5. Proofread and edit: When you are finished, apply finishing touches by doing some proofreading as well as final editing. Proofreading will help you locate and smooth out errors in regards to spelling, grammar, and structure. Make sure the report is error-free when it will be published or sent out to your readers. The last thing you want to have is your report being returned to you due to multiple errors being noticed by your readers.
Types of Report
Not all reports are written the same. Choose from the types of reports written below for the specific report you will be writing.
- Formal or informal reports: Formal reports are typically used in a business setting; these reports are carefully structured with a formal language and tone. On the other hand, informal reports are reports that use casual language. Generally, it is brief and direct and can be delivered in email or memo format.
- Short or long reports: The only difference between these two documents is their length. A one-page memorandum is essentially a short report, but a long report can only be determined by specific standards.
- Informational or analytical reports: Among the more common informational type of reports include annual reports and monthly financial reports since they present detailed objectives about certain topics. Scientific research, feasibility reports, and real-estate appraisals meanwhile comprise the bulk of analytical reports since they attempt to solve an issue/problem.
- Vertical or lateral reports: These types of reports describe the direction a report travels.
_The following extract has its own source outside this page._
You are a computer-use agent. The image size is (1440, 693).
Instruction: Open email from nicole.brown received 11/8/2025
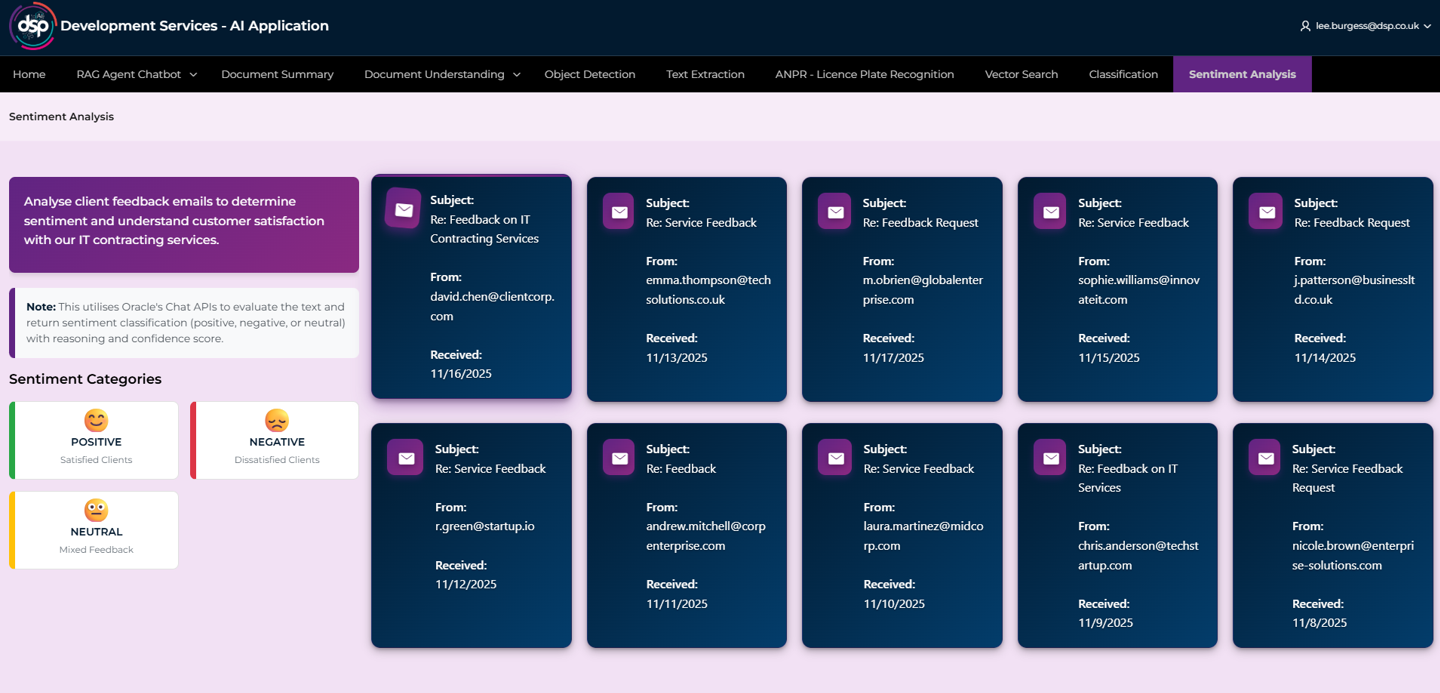[x=1332, y=535]
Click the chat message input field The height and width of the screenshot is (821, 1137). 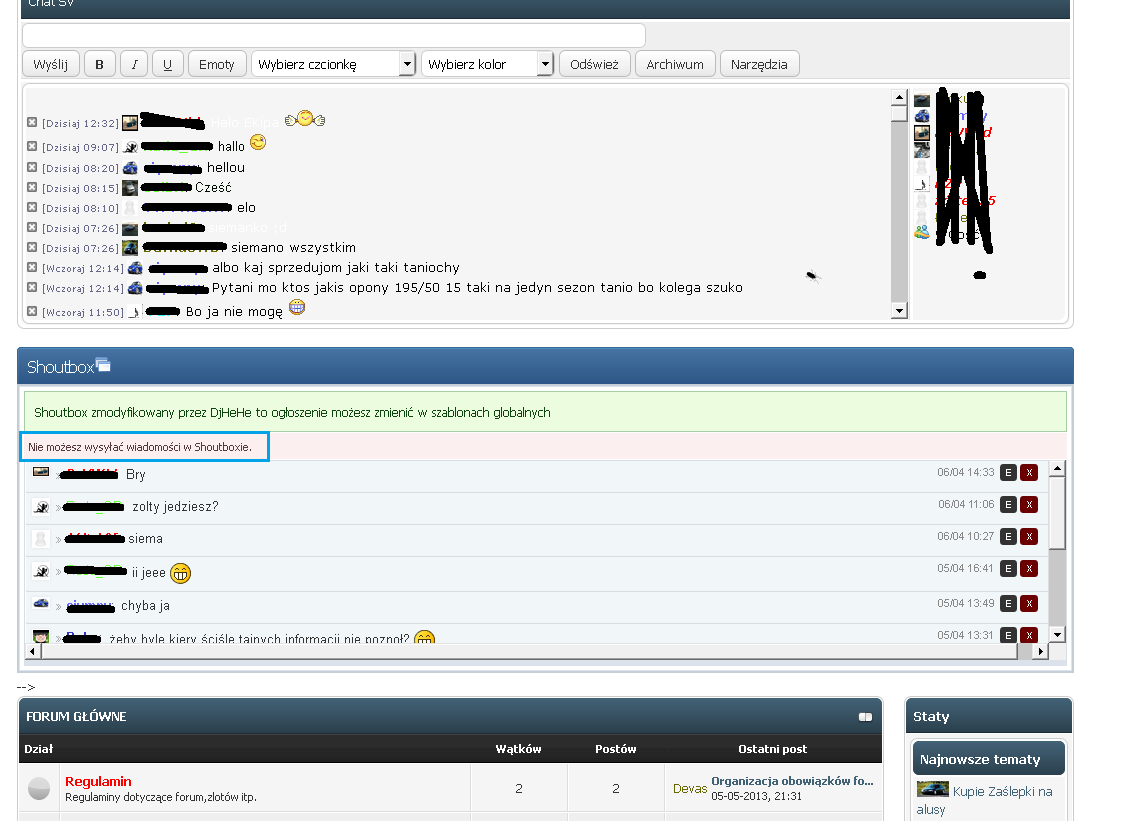coord(334,35)

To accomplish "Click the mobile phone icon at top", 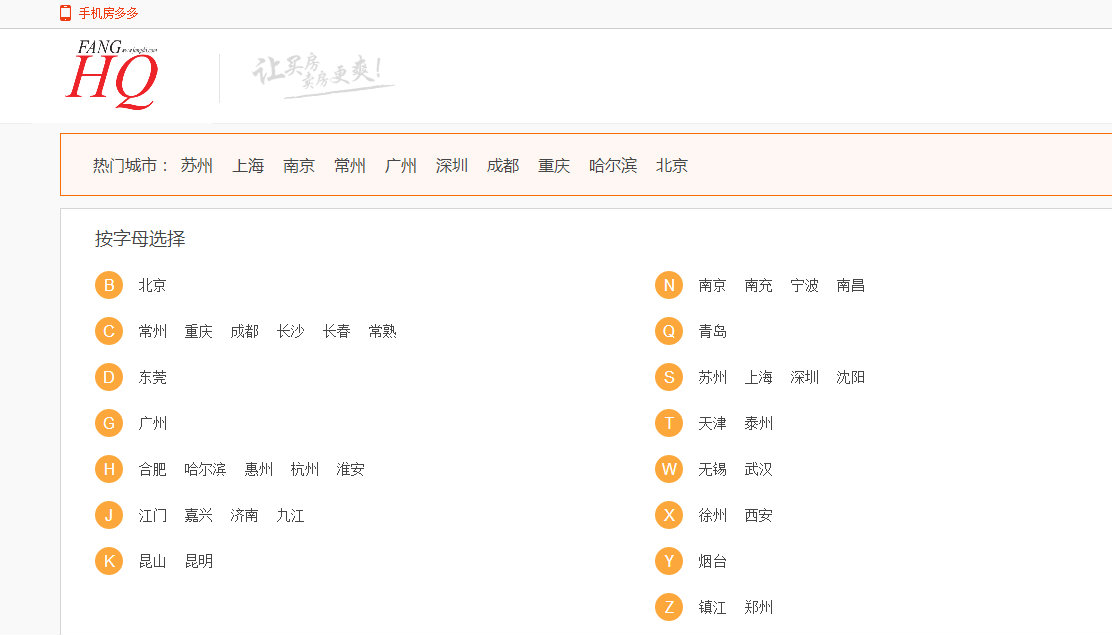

Vertical reports focuses on the upward or downward hierarchy, while lateral reports travel between the same units of organizational level.
- Internal or external reports: Internal reports are basically reports that are only shared and presented within the organization, while external reports are distributed to individuals, stakeholders, and companies/businesses outside the organization.
- Periodical reports: Periodical reports are reports which are prepared and presented on regularly scheduled dates. These reports have a standardized format and are basically used for management control.
- Functional reports: Functional reports are reports that take their designation from the ultimate use of the report. Accounting reports, marketing reports, financial reports, and almost all types of reports are functional reports.